STILLWATER — Glenn Spencer leaned back on a cushy suite-level couch inside Boone Pickens Stadium.
But he didn’t look comfortable.
The Oklahoma State defensive coordinator squirmed and squinted as questions rolled his way during Monday’s media availability. These weren’t tough questions, mind you. Quite the opposite. These were questions about how well his defense had played against Florida State, how it went toe-to-toe with Jameis Winston and Co., how it didn’t back down from the defending national champions.
But finally, Spencer’d had enough.
Looking a little bewildered, he said, “I got off track because I keep thinking, ‘Everybody’s talking to me like we won the game.’ We lost the game. I’m getting all these questions like I would after we won a football game. And we didn’t. We didn’t do what we needed on our side of the ball to win.
But whether Spencer likes it or loathes it, that 37-31 loss to Florida State was a win for the OSU defense.
A win for Spencer, too.
His second season as a defensive coordinator is only one week old, and yet, Spencer has added a little more to his already impressive resume. A year after retooling the Cowboy defense and coming within a hair of a Big 12 championship, he took a defense with seven first-time starters up against a powerhouse and produced a masterful performance. Yes, his defense didn’t make quite enough stops to win the game. Sure, it gave up 30 points. But considering the opponent, the stage and the circumstance, there was way more good than bad.

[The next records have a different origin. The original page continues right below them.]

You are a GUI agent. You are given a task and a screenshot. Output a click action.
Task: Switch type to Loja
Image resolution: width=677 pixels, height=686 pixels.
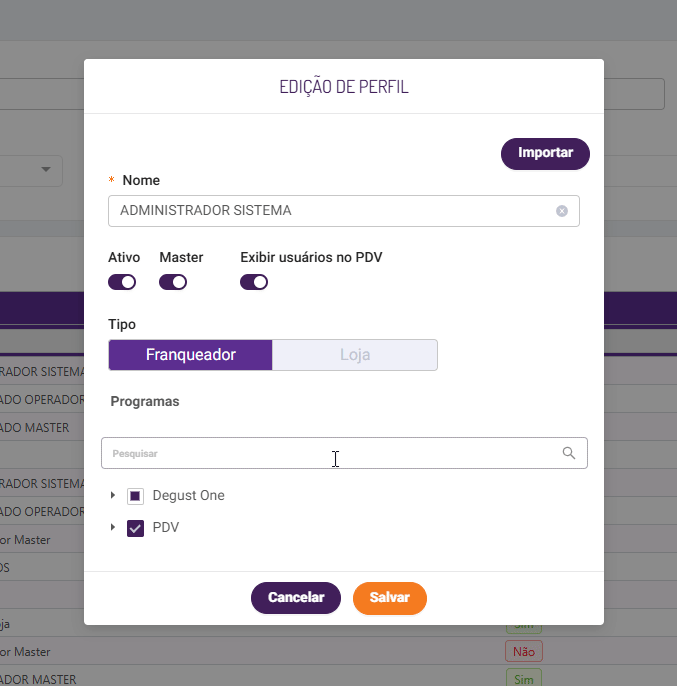pos(355,355)
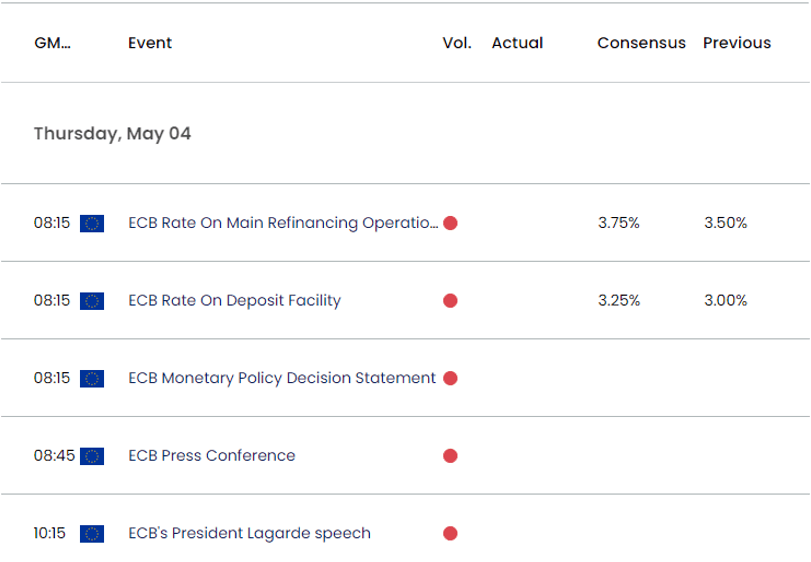The image size is (811, 562).
Task: Click the Event column header
Action: point(150,43)

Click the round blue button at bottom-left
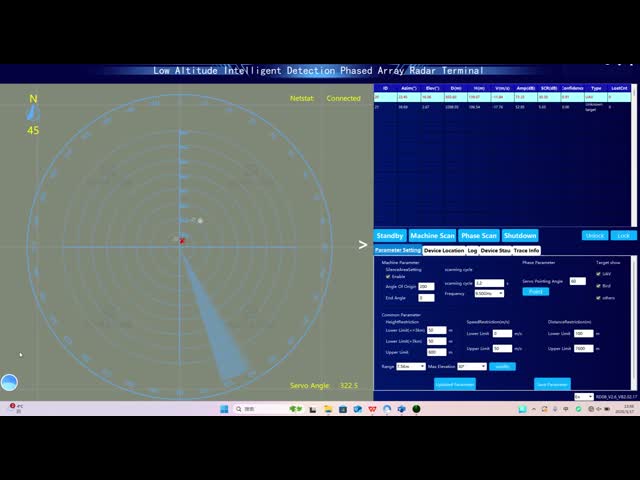pos(9,382)
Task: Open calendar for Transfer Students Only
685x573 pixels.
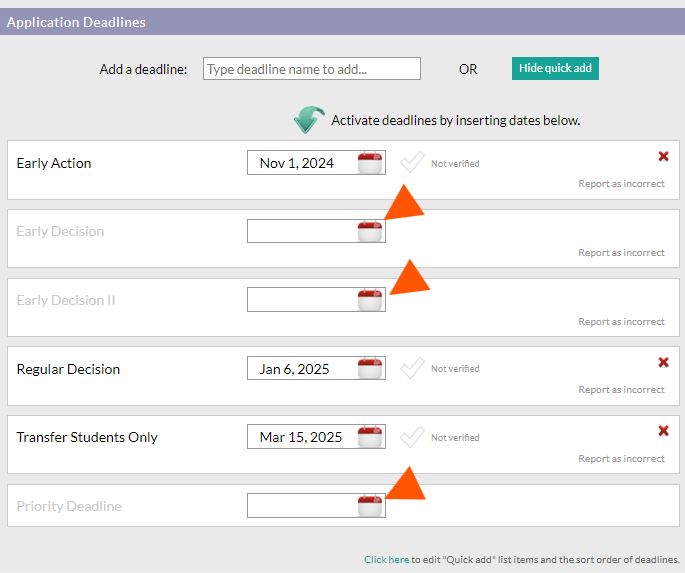Action: coord(370,437)
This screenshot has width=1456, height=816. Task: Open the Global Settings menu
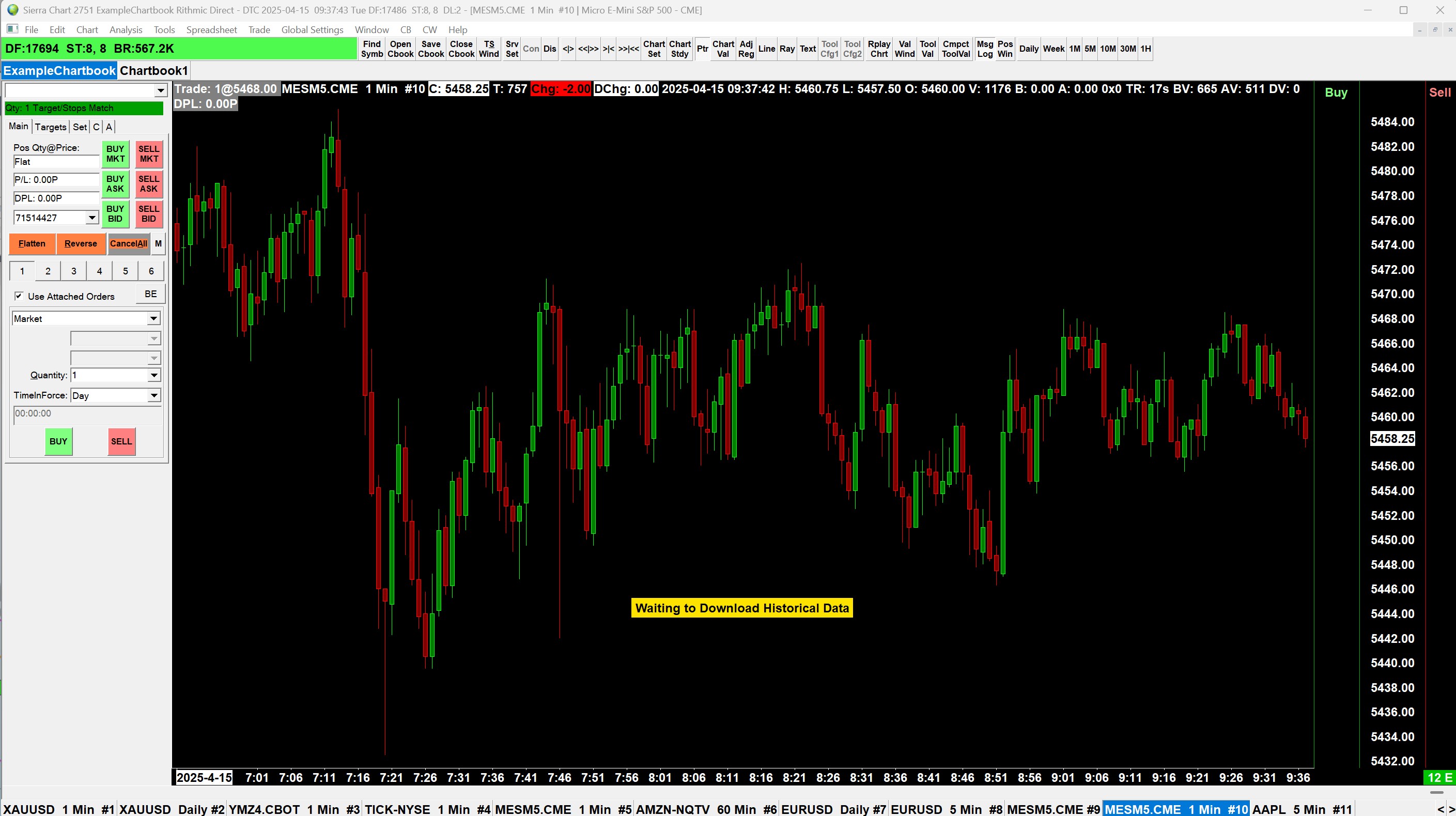tap(312, 30)
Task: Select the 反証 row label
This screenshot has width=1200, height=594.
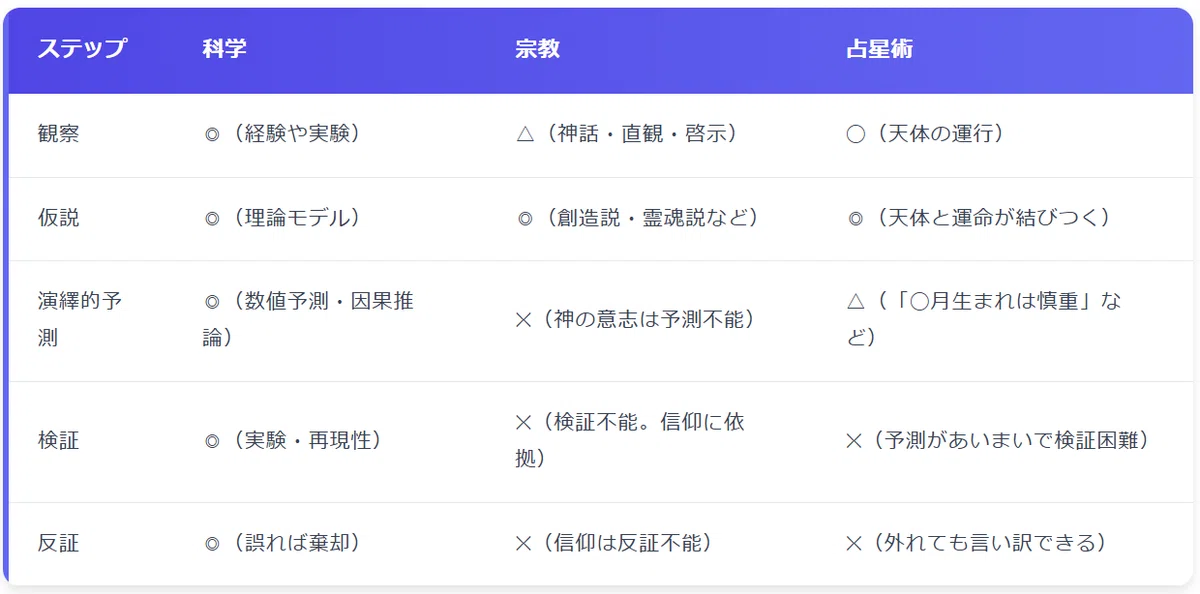Action: click(58, 543)
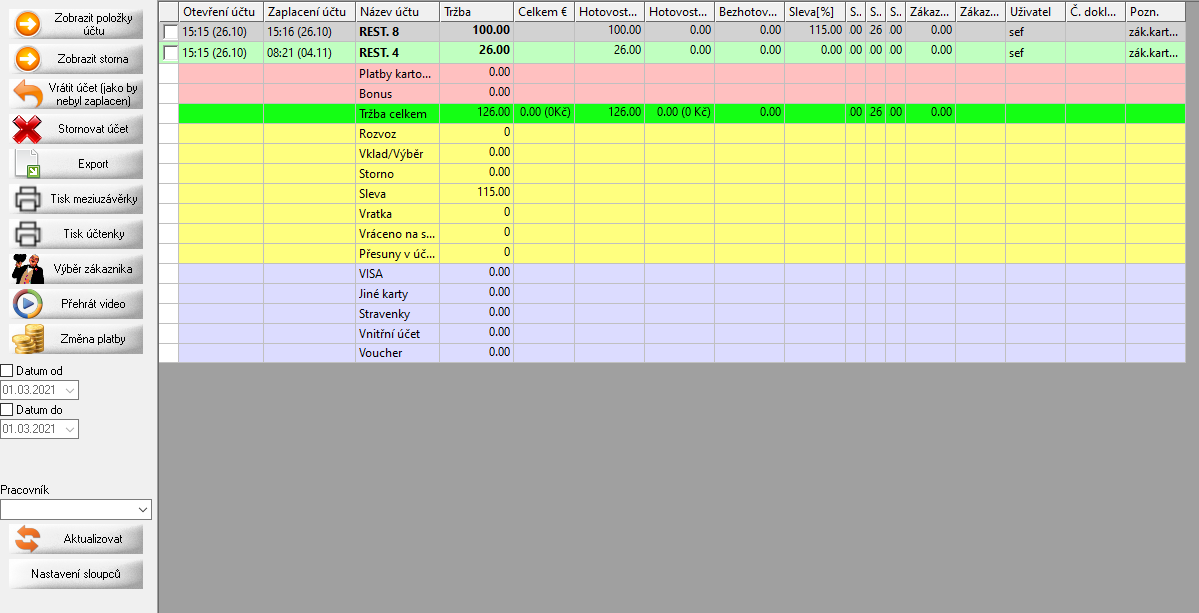Enable the Datum od checkbox
1199x613 pixels.
[x=7, y=371]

Spencer just continues to impress.
Makes you wonder how much longer he wins over someone who needs to fill a big-time head-coaching job.
It really only seems like a matter of time before Spencer is leading a major-college program. He was a small-college head coach at West Georgia before making the move to major-college ball as an assistant. Over the past few years, he’s gotten a couple of looks from lower-level programs that needed head coaches.
Keep up what we’ve seen thus far, and the suitors are going to get better and better.
Spencer, though, insists he doesn’t deserve any credit.
“Oh, no, it’s not me,” he said Monday in one of his calmer moments Monday. “It’s (the players). It’s them wanting to play hard for each other.”
Spencer has helped instill that. One of his many mantras is “Play for the guy next to you.” He wants his players to play hard because they love the 10 other guys who are on the field and they don’t want to let them down.
That brotherhood, Spencer believes, makes the whole greater than the sum of the parts while motivating each player to play his best with his highest effort.
Spencer offered up a high-profile example from Saturday night. Cowboy fans remember Ofa Hautau going all out chasing Winston. The defensive lineman is 6-foot-2, 290 pounds. He is not fleet of foot. But he did not give up on trying to catch the Florida State quarterback.
On Sunday, Spencer showed that clip in the film room.
But after praising Hautau, he pointed out a couple other players who didn’t stay after it. They didn’t sell out. They didn’t give their all.
“There’s him,” Spencer said, pointing to Hautau, “and then, there’s you two. Just think if you would’ve wanted it.”
Maybe they wouldn’t have caught him, but really, who knows?
“Is this going to happen again?” Spencer asked.